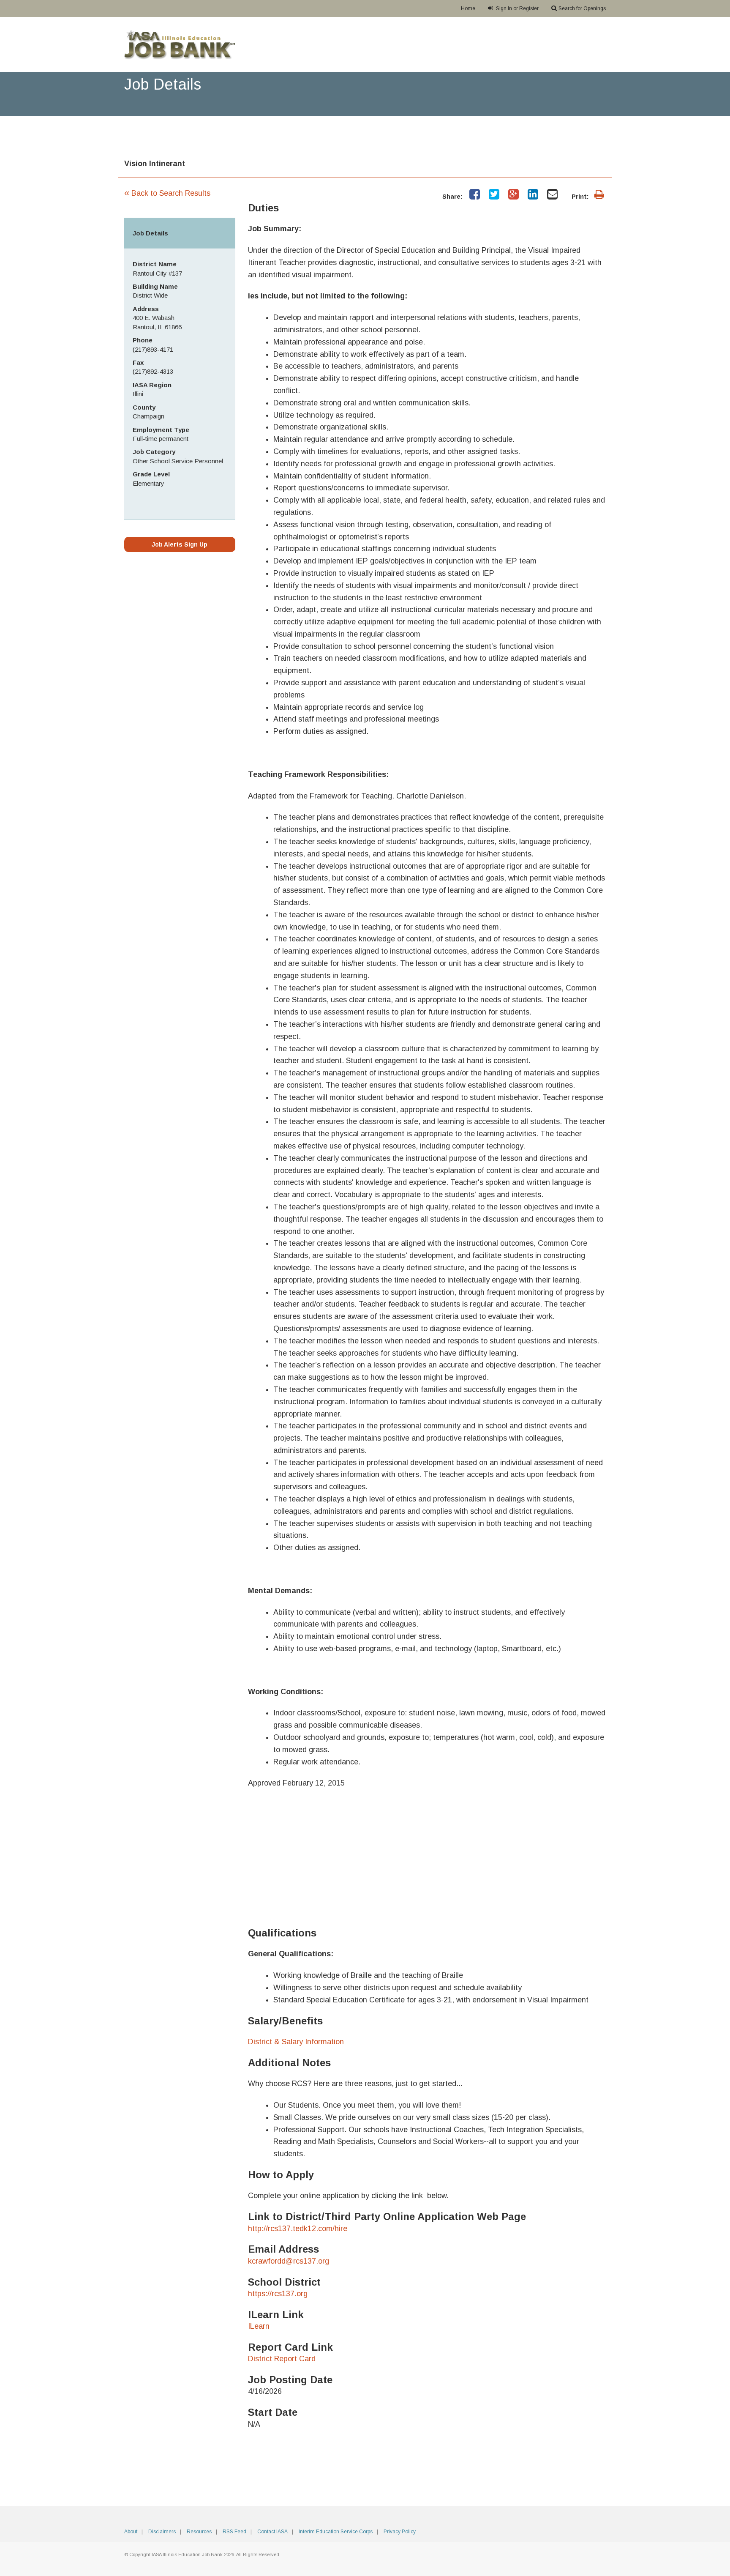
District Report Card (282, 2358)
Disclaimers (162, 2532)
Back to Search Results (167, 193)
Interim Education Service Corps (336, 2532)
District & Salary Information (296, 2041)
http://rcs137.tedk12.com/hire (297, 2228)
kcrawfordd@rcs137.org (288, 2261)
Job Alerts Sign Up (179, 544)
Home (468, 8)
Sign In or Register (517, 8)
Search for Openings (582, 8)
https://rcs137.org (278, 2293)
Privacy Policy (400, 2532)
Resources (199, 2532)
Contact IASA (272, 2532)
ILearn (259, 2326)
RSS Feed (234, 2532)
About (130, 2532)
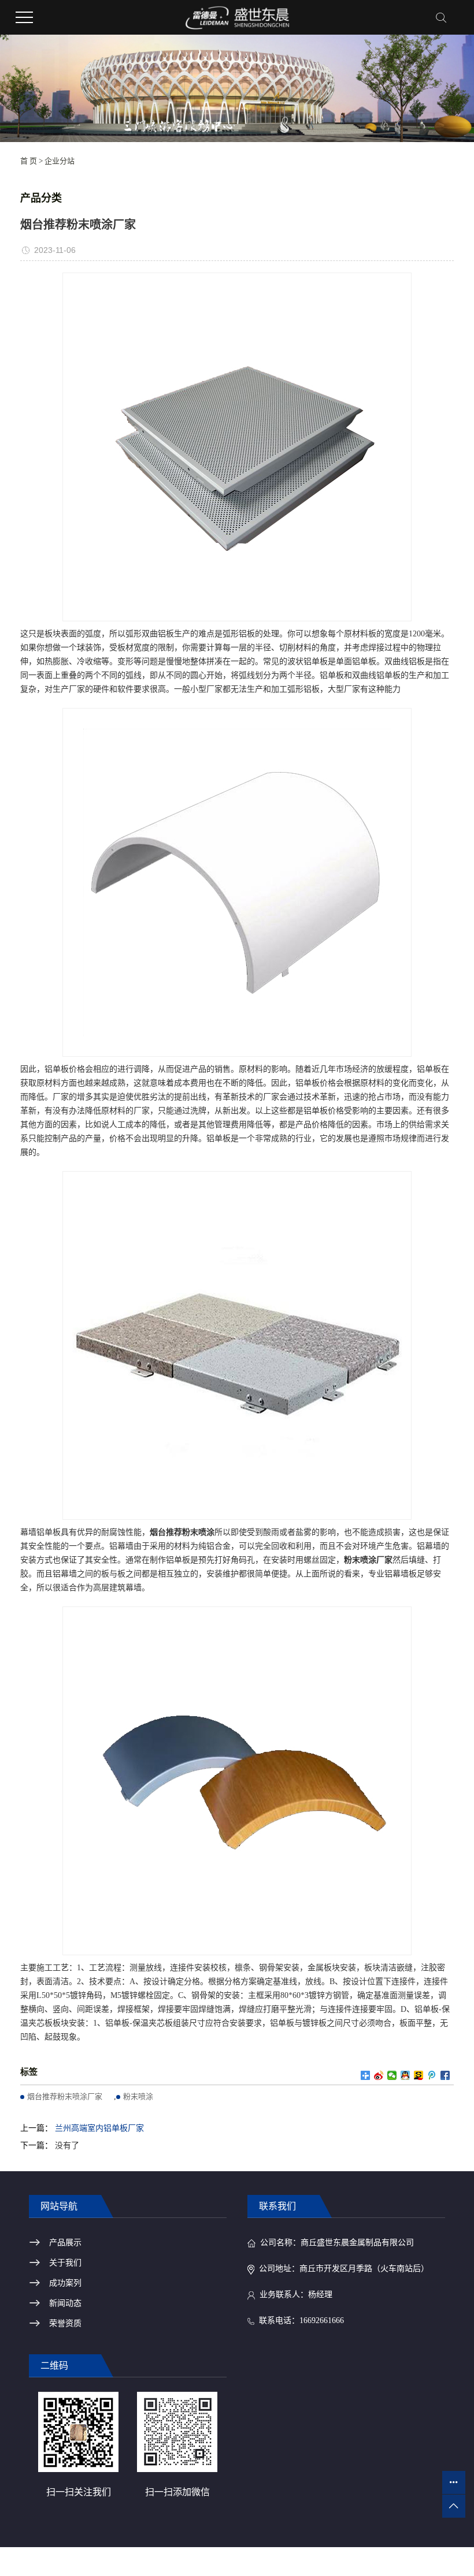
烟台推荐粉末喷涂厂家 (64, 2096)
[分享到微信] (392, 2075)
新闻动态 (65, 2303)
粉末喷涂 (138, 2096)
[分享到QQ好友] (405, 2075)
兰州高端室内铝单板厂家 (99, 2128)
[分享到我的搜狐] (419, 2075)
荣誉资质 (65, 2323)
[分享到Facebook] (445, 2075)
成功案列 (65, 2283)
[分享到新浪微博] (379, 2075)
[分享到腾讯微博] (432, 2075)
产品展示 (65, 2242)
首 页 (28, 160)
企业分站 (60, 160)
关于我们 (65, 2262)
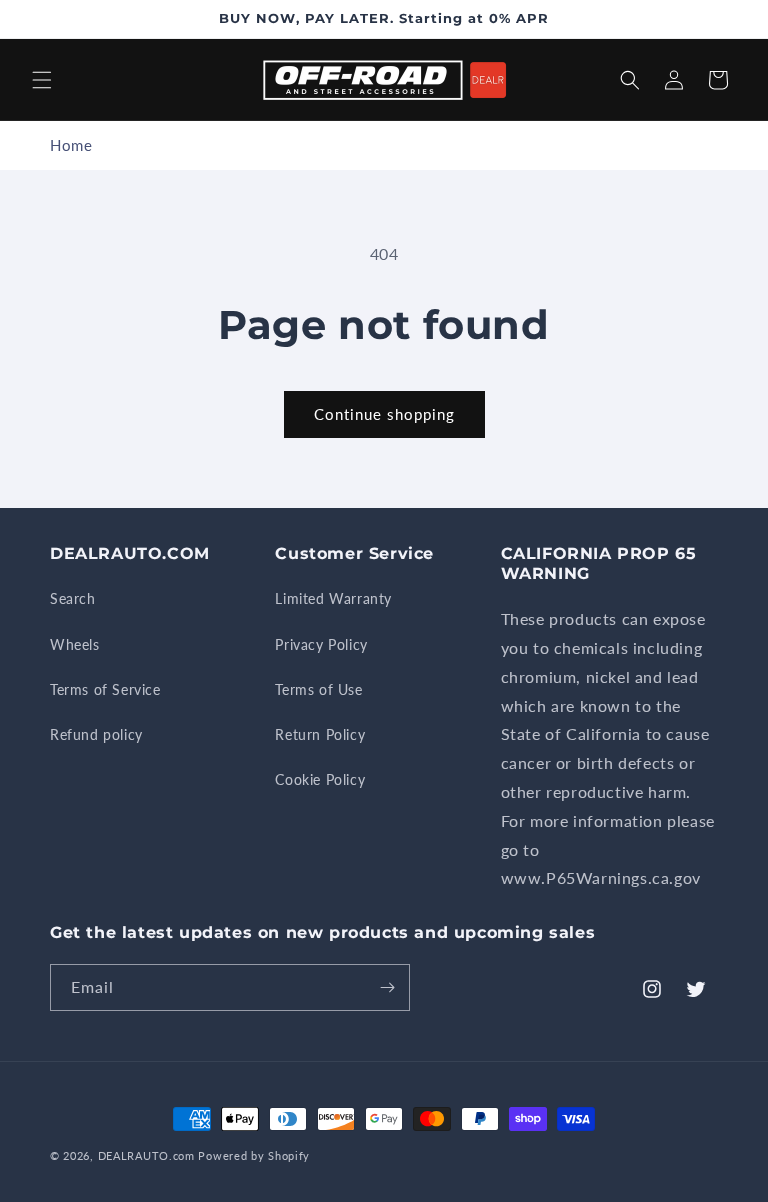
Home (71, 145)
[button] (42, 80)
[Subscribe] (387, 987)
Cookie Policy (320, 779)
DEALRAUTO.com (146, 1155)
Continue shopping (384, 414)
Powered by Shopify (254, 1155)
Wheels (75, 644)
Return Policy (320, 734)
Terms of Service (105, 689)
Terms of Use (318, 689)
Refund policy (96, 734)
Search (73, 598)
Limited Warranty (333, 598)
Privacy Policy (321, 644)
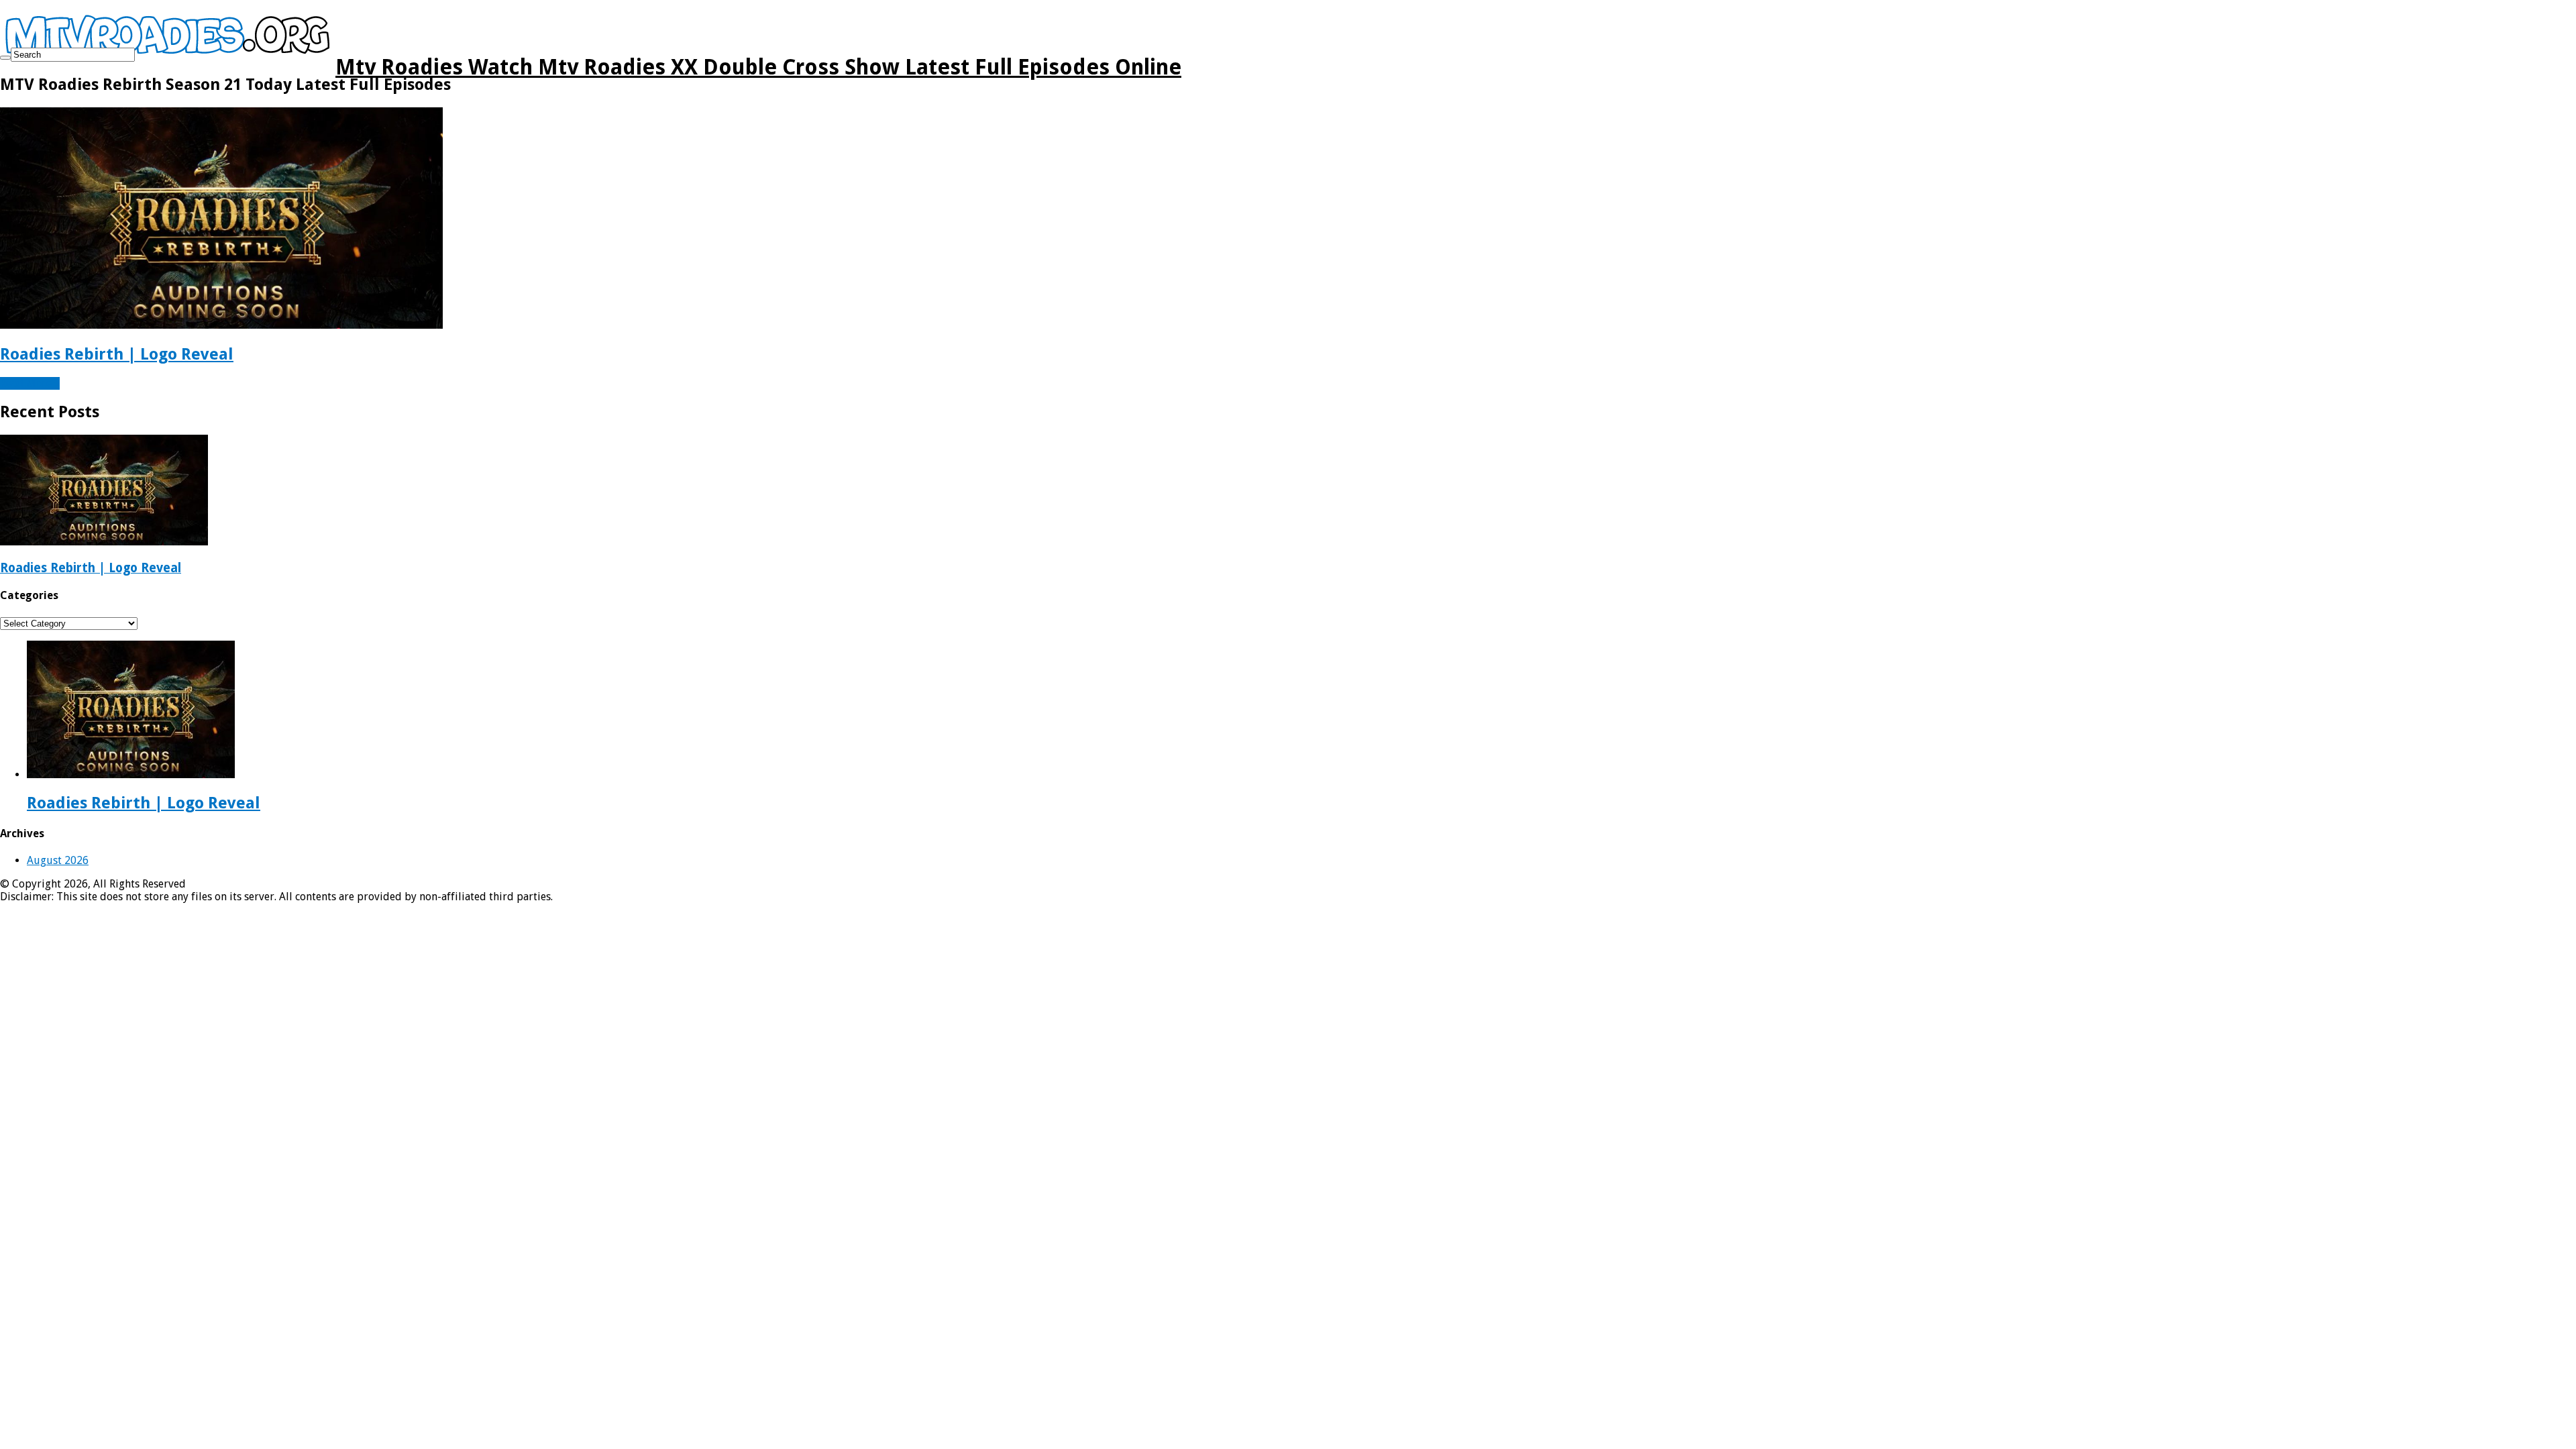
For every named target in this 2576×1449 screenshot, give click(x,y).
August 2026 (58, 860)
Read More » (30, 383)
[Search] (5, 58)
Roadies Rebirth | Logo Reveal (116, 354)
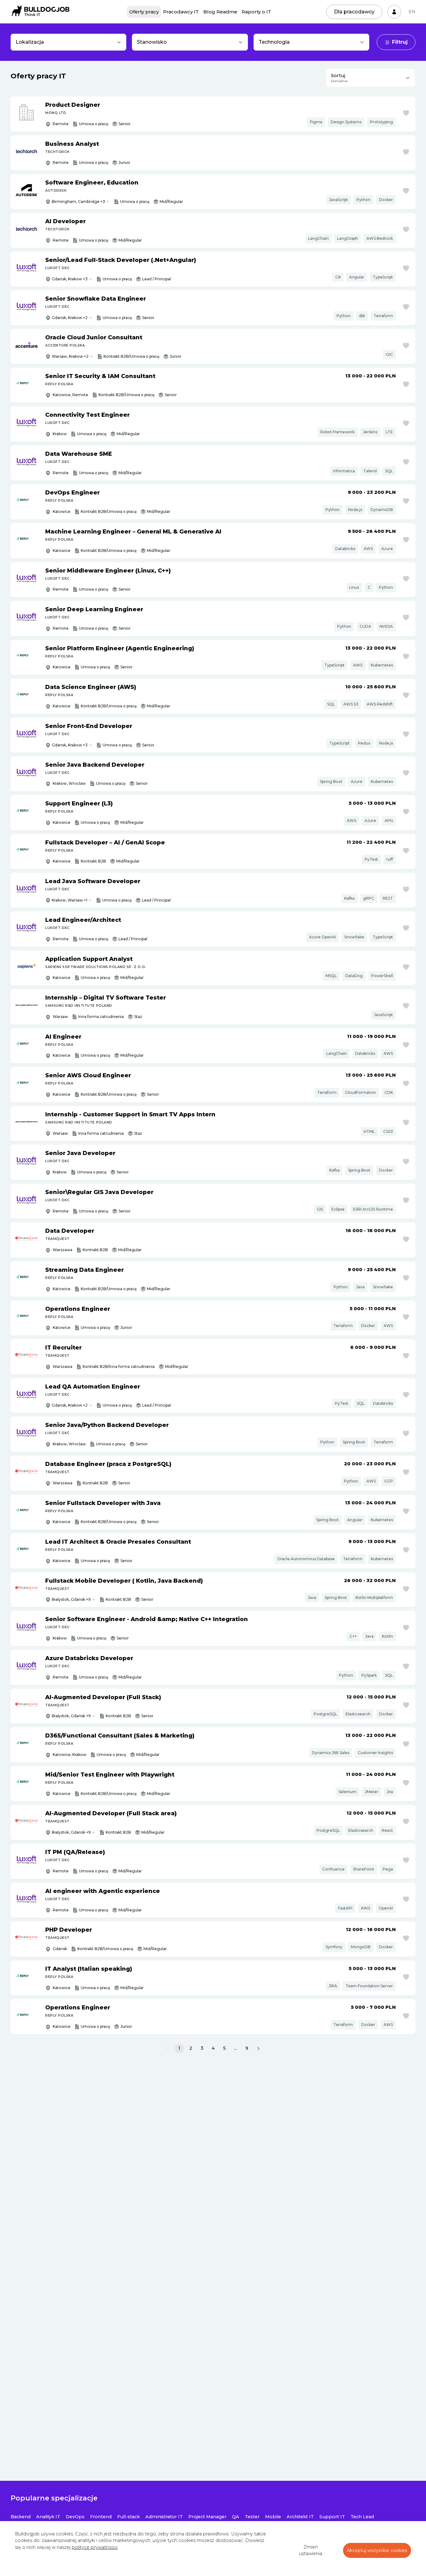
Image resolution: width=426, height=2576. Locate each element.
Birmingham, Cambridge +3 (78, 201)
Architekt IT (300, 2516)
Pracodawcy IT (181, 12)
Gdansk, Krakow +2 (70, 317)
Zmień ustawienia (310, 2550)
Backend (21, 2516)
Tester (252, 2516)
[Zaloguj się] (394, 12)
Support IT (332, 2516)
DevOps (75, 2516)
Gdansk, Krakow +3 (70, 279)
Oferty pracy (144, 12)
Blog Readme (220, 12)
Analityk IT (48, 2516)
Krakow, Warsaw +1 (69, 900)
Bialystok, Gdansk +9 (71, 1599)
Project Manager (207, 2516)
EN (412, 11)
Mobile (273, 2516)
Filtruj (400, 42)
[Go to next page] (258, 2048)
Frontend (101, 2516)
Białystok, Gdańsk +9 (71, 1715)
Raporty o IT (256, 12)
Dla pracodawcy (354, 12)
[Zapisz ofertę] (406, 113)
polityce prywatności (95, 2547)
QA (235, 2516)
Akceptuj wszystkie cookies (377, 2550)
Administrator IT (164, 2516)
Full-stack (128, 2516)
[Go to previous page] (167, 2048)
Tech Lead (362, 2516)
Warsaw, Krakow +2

····················

Quote the data above from the line containing "[Zaloguj się] (394, 12)" to the line containing "Raporty o IT (256, 12)", inclusive, and stop.

[Zaloguj się] (394, 12)
Support IT (332, 2516)
DevOps (75, 2516)
Gdansk, Krakow +3 (70, 279)
Oferty pracy (144, 12)
Blog Readme (220, 12)
Analityk IT (48, 2516)
Krakow, Warsaw +1 (69, 900)
Bialystok, Gdansk +9 (71, 1599)
Project Manager (207, 2516)
EN (412, 11)
Mobile (273, 2516)
Filtruj (400, 42)
[Go to next page] (258, 2048)
Frontend (101, 2516)
Białystok, Gdańsk +9 (71, 1715)
Raporty o IT (256, 12)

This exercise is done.